Monday, January 4, 2016

The Last Kingdom

Over the holiday break, I watched most of the Netflix series, The Last Kingdom. I enjoyed it. It's full of swashbuckling adventure, the acting is good (David Dawson, who plays King Alfred, is phenomenal) and while the drama feels a bit manufactured now and then, it still manages to seem like real drama that medieval warriors and royalty might have faced. The series tells the story of a young Saxon boy who is orphaned and then kidnapped by Norsemen (Danes) and raised as one of them. As an adult, he's not sure where he fits and this tension between his Saxon English identity and his Norse Danish identity is one of the driving forces of the series.

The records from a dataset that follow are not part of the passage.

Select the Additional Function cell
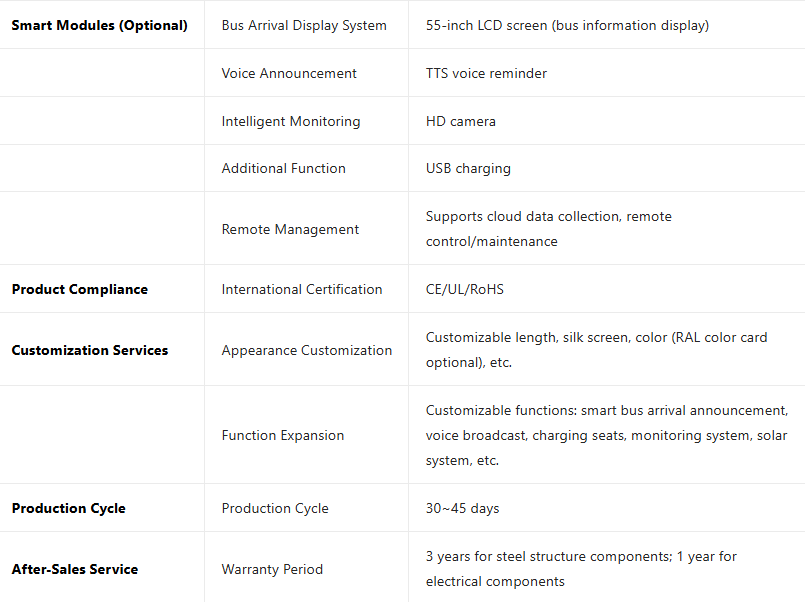 coord(284,168)
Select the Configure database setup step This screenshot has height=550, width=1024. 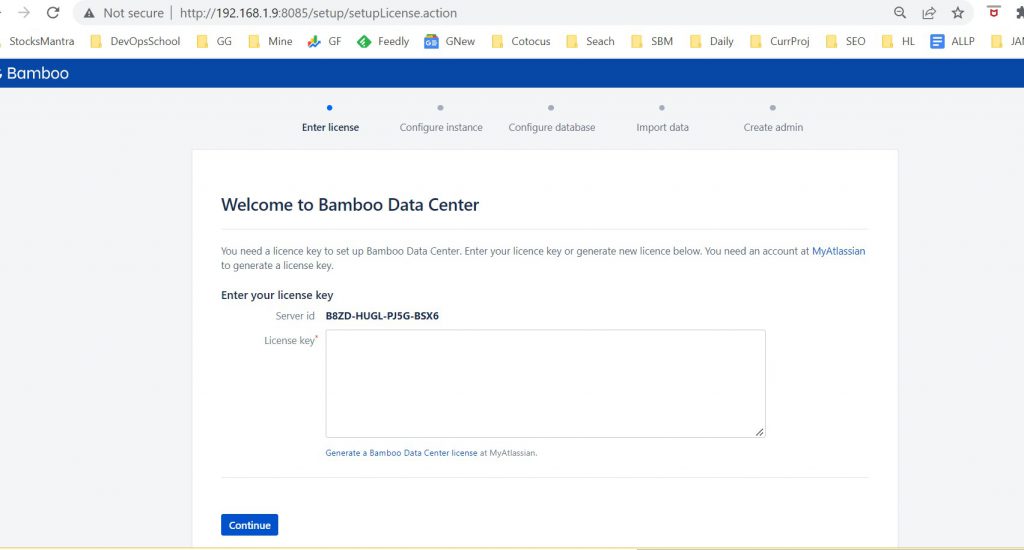click(x=551, y=127)
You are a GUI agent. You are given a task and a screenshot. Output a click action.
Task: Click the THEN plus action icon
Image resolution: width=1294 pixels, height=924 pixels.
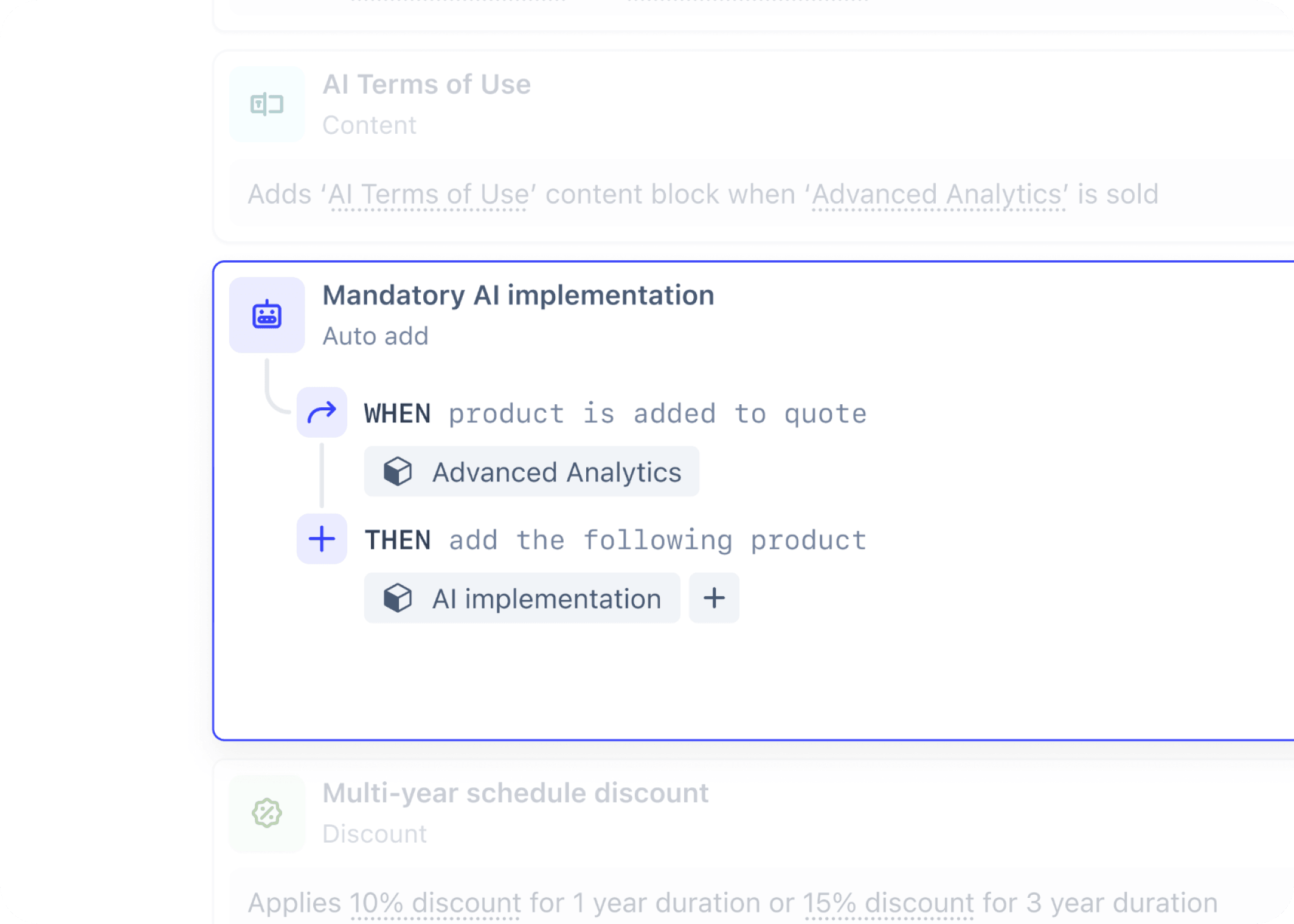(x=321, y=539)
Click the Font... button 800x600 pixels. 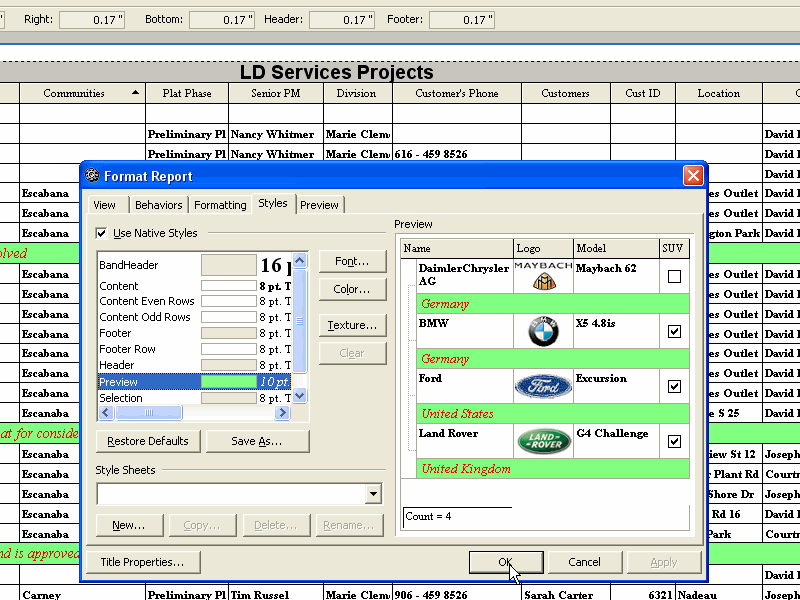pos(352,261)
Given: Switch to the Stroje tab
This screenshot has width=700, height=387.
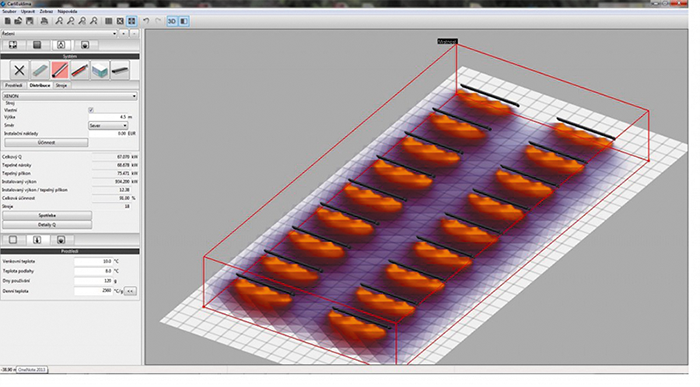Looking at the screenshot, I should coord(62,85).
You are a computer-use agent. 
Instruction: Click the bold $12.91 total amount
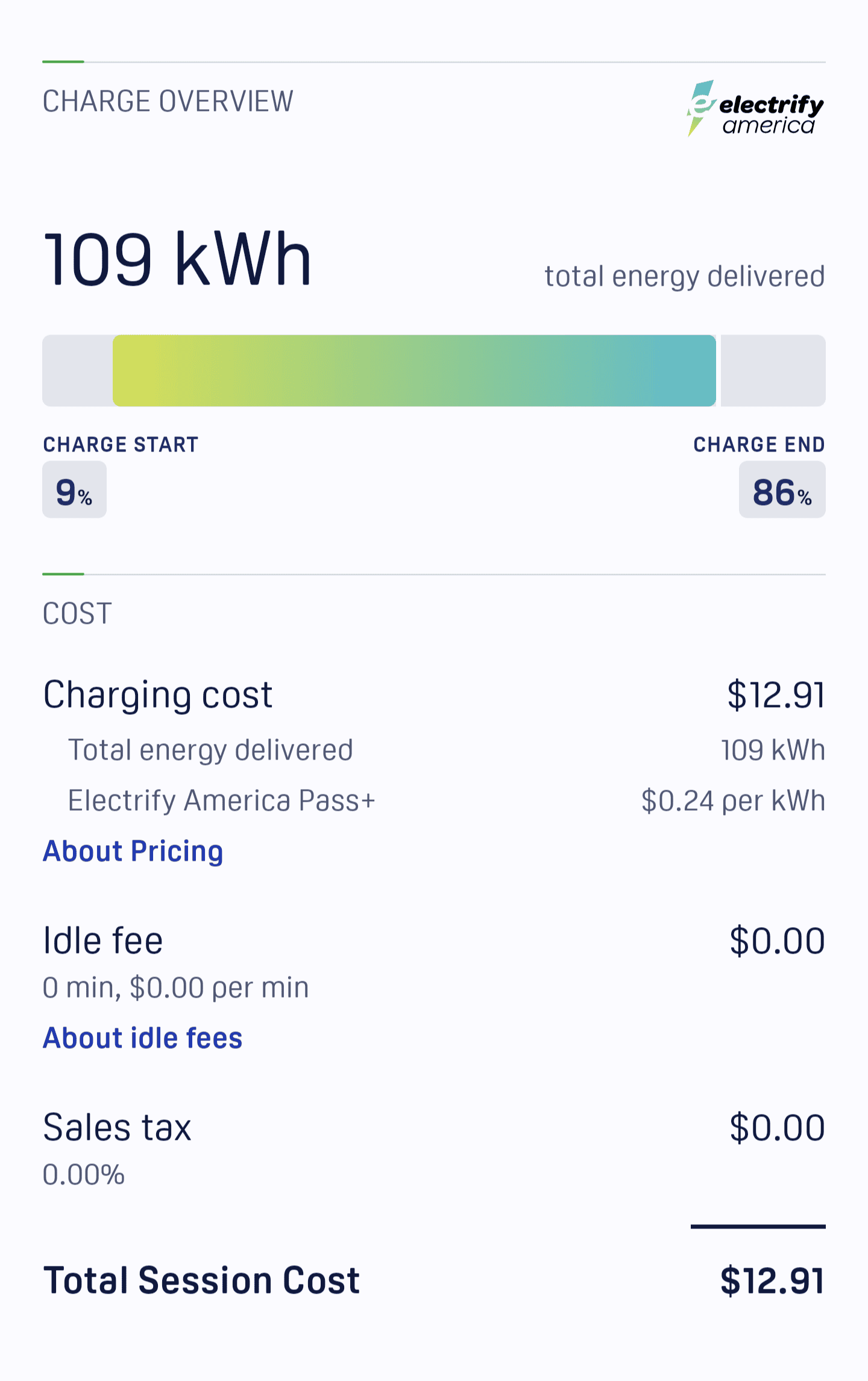(x=773, y=1281)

People are often comparing this series to Game of Thrones though I've never seen that one or read any of those books. I do like these medieval period pieces for various reasons (since coming back from Scotland a couple of years ago, I got into medieval Viking sagas and the history of the Celts, etc.) and for me the one that sparked my interest was the show The Vikings. This one is good (I only saw the first two seasons) but I did kind of start to lose interest in it when it became a bit too modern (the fact that the hero is such a proto-feminist seems very unrealistic, even though Norse women did have slightly more rights than European women broadly, these were not moden people in any sense of the word: I am no historian or even an expert on this subject so it's just my impression).

In any case, I went out to the bookstore and picked up a copy of The Last Kingdom over the break
and started reading this, too. I'm enjoying it. This is not the kind of book I would typically read (though I fully admit it's a kind of prejudice, when someone says "fantasy" or "science fiction" I have a negative visceral reaction, probably because so much of this writing, in my opinion, is badly written) but I find this one pretty easy to read and the writing's not grating on me (so far). This one is written in first person but that makes it a fairly straightforward story and it helps to have watched the series on Netflix beforehand. Of the writer, Bernard Cornwell, I know nothing but what is written on the book: he's a former BBC journalist and lives in the US. But he's a good writer and I think the book is full of historical detail which shows a good deal of research was done.

I still have yet to view the final two episodes of Season One (there is no Season beyond, at least not at this point) so I will watch them this week but luckily there are several books in the series which may keep me occupied for some time.

(That sad feeling of watching a Netflix series you're enjoying and knowing it's going to end soon).